Halfway should feel a little more triumphant. Instead it just feels like a lot more work yet to do. One thing I’m trying less of is privacy. I want to try to help others who go through breast cancer treatment with this blog if I can, if for nothing else than an alternative to the endless forum discussions I haven’t found useful. Here it goes.
Heartburn has been threatening me in a merciless way. I’ve never had heartburn before so the sensation is new (as is the prevention and treatment). And this is no ordinary heartburn. The esophagus is literally burned by the chemotherapy drugs. So, simply avoiding flaming hot, delicious Indian curry isn’t going to help.
At first I felt pressure on my sternum that I interpreted as a side effect of Neulasta, the bone marrow stimulant injection I get about 27 hours after chemo to speed up white blood cell replacement. I had heard it could cause bone pain. Turns out, the sternum thing wasn’t bone pain. It was severe, no good, very bad heartburn that made even breathing effortful. They prescribed Protonix, an antacid, which helped during round 1 and 2. I could tell it was getting progressively worse though and by round 3 I was in serious trouble. I couldn’t eat solid food without choking. After many phone calls complaining of my symptoms, my oncology nurse has now prescribed Dexilant which worked overnight like a miracle. My advice is to always keep complaining if you feel uncomfortable. There is no harm in it. You don’t have to feel bad.
Also, don’t be afraid of Neulasta. I almost refused it initially, so terrified was I of bone pain described by others. I have had no bone pain and my blood counts equalize within just a few days of chemo treatment. My body heals. I feel better. It means faster bounce back so you’re in better shape for the following round.
My only complaint about Neulasta is that the injection machine they adhere to my belly keeps fucking up, blinking red or otherwise confusing everyone. The first one did, in fact, malfunction. But, when it works, it has helped me and beats the hell out of living life in a bubble, avoiding friends, pets, and public places for fear of a hospitalizing infection. Try it at least once to see if it works for you.

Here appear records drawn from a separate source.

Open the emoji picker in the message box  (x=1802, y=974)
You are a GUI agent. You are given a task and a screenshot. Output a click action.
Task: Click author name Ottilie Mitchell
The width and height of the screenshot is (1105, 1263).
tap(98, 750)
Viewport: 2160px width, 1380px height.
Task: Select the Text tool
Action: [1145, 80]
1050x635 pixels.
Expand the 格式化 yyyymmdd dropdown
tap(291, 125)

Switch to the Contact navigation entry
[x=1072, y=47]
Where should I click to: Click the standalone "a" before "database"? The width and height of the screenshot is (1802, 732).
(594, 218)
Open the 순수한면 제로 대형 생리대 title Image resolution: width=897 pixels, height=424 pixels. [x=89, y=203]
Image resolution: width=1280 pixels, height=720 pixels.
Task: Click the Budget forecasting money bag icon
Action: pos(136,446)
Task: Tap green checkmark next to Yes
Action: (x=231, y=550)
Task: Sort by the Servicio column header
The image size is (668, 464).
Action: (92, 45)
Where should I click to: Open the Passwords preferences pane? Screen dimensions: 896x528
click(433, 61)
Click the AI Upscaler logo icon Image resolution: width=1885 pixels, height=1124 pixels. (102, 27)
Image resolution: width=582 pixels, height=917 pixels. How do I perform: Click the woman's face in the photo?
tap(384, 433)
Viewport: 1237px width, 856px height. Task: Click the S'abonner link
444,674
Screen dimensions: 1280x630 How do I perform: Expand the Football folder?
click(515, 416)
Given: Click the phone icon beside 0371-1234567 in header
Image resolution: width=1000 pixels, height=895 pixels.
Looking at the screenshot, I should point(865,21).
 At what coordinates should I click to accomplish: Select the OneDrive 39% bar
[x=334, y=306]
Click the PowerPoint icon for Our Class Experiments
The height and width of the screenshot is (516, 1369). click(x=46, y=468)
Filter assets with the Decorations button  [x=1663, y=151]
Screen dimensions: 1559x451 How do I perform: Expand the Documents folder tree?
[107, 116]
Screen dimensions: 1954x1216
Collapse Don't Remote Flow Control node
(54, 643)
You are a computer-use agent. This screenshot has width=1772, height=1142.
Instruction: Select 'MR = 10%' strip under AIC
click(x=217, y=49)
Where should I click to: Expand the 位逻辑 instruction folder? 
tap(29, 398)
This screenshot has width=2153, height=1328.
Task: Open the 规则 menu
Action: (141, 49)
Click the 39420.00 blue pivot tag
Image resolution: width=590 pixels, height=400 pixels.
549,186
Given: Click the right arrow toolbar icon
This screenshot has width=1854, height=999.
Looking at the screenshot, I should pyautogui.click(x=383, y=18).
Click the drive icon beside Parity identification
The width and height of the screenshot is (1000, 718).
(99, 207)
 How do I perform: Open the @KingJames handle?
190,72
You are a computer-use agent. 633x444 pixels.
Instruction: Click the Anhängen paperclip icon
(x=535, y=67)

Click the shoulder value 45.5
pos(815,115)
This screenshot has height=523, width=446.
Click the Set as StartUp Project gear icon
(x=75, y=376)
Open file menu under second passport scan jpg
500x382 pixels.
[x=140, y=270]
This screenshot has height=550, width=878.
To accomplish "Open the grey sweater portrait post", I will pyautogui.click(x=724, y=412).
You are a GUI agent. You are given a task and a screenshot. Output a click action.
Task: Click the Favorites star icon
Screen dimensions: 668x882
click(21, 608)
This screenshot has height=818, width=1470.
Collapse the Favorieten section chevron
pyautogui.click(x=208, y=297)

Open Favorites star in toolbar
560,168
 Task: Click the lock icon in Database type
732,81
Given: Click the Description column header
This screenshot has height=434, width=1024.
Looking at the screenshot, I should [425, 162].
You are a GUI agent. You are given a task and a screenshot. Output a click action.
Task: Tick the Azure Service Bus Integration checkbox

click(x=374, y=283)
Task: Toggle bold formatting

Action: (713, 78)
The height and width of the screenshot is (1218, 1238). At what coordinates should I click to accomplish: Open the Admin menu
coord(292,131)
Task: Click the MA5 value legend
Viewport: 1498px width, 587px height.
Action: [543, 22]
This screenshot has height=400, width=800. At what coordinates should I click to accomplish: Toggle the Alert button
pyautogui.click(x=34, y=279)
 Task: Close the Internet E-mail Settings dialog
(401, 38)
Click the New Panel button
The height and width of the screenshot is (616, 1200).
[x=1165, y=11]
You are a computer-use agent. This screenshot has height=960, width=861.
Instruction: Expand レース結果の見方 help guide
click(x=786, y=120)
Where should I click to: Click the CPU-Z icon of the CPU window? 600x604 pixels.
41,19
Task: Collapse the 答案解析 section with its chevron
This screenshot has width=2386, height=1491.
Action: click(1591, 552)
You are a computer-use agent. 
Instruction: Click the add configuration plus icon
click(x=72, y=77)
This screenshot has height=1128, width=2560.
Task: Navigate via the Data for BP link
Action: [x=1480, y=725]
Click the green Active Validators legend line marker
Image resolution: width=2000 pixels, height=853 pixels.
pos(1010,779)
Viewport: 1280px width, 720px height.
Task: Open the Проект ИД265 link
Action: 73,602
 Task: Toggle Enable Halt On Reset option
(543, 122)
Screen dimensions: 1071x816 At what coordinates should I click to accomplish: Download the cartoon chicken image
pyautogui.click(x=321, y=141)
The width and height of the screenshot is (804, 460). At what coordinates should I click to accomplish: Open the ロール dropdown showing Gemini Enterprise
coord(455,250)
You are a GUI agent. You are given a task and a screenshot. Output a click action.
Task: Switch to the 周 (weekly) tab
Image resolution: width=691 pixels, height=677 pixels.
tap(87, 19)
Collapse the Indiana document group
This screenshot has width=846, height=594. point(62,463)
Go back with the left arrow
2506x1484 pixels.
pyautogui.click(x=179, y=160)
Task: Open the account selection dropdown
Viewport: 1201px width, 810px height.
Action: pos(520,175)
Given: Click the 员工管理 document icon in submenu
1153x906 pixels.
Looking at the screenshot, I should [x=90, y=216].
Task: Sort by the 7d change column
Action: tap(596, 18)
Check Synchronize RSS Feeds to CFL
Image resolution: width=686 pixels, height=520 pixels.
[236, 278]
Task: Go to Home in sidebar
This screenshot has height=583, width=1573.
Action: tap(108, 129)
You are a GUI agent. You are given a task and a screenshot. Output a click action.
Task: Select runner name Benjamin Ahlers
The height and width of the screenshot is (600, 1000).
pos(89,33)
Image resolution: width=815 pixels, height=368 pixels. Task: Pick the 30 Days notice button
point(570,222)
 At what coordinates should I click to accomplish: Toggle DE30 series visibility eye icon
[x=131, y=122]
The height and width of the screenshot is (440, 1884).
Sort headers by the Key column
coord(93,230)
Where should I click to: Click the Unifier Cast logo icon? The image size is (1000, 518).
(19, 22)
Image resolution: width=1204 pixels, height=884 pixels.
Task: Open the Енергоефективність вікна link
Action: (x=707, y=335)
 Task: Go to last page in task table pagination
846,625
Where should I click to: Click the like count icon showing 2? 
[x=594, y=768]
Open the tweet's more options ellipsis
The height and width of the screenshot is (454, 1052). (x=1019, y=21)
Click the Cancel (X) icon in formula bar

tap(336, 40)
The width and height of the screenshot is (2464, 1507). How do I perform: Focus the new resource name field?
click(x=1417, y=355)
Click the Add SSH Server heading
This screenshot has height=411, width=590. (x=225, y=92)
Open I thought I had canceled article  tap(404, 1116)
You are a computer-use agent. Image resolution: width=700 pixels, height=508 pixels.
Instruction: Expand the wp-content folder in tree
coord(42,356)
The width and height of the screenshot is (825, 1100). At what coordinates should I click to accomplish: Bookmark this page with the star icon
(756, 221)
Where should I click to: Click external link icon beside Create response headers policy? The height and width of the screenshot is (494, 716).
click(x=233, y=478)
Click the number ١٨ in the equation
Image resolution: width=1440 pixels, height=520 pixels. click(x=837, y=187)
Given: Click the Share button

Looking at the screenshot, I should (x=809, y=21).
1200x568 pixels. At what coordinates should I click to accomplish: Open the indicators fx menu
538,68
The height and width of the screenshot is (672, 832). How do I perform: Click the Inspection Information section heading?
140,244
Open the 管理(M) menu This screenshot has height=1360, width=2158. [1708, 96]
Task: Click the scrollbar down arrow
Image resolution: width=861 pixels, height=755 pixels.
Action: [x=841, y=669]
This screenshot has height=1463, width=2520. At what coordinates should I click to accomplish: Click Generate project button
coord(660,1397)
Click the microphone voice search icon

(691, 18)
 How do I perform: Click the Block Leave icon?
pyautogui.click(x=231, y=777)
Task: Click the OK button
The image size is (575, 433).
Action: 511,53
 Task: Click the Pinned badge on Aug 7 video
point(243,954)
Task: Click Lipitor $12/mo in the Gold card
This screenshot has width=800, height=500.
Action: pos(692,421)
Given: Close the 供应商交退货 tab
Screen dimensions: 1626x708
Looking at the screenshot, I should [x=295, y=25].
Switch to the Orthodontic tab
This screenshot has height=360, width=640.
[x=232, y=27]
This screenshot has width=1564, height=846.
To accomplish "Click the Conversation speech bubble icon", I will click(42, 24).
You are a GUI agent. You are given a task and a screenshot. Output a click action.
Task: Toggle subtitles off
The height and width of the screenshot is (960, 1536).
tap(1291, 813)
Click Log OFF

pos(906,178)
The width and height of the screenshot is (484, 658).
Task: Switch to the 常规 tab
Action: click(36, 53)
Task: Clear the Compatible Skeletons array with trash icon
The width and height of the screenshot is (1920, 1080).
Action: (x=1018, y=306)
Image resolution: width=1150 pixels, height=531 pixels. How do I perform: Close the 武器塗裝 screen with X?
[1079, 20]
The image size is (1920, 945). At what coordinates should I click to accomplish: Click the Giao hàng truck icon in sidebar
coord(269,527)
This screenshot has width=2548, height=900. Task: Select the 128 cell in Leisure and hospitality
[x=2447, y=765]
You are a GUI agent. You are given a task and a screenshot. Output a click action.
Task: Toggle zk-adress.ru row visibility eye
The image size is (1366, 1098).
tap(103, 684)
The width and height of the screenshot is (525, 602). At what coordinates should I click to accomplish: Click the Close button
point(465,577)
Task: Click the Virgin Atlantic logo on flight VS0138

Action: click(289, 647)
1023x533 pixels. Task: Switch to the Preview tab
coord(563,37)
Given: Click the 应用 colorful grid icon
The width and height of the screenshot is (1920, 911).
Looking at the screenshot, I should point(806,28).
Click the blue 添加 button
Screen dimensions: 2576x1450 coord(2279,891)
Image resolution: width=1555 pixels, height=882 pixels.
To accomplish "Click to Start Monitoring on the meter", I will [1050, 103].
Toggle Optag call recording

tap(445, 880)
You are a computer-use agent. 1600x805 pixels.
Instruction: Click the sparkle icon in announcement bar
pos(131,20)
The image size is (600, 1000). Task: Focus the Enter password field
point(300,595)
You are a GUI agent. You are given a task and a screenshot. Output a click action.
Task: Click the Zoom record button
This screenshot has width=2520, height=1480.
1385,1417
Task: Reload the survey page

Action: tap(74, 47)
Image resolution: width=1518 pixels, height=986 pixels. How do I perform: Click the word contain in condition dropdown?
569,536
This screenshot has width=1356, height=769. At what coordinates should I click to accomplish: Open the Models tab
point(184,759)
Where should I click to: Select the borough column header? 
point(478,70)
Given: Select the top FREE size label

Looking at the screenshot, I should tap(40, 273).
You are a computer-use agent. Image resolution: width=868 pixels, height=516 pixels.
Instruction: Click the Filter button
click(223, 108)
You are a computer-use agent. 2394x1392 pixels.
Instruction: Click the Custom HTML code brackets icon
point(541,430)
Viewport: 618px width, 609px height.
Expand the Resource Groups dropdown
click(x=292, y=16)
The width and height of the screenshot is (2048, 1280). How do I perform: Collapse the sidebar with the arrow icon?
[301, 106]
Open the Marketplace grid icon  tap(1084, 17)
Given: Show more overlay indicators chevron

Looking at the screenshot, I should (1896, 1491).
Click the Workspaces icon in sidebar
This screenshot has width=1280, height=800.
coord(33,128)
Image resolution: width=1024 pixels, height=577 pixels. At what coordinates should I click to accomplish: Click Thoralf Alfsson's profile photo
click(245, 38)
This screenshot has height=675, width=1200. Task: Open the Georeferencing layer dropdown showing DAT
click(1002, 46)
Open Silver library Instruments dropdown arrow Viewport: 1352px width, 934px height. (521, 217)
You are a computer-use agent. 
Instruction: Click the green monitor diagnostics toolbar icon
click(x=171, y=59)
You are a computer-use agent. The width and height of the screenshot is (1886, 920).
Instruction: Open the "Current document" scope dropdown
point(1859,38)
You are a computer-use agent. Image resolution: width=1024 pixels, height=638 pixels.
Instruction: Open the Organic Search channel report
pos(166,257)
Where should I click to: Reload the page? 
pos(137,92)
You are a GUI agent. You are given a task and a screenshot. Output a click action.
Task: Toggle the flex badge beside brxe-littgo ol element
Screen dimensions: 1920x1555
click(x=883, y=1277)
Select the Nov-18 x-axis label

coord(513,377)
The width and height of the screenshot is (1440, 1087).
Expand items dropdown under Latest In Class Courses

On that note (and perhaps most importantly), avoid assuming the side effects others experience will happen to you. I had plenty of people try to scare me with tales of their own terrible chemo side effects. It did not help me in any way. In fact, I needlessly delayed bringing up the pressure in my sternum because I had “heard” that sternum pain was expected with Nuelasta. I could have saved myself a few days of heartburn!
Everyone truly is different. I’ve had comparatively few side effects actually and none that I can’t handle so far. I find it better to go forward with less information on side effects and gather it only as needed. Remember, the people on those forums, bitching endlessly about their side effects, are only on there because they are in the worst shape. Those that aren’t in terrible shape are out living life because they feel fine. (Except those that write blog posts on Friday nights…those people are cool.)
In summary, assume you will have no side effects until you have them and then complain about them like mad to your nurses until they fix them. [Drops the mic.]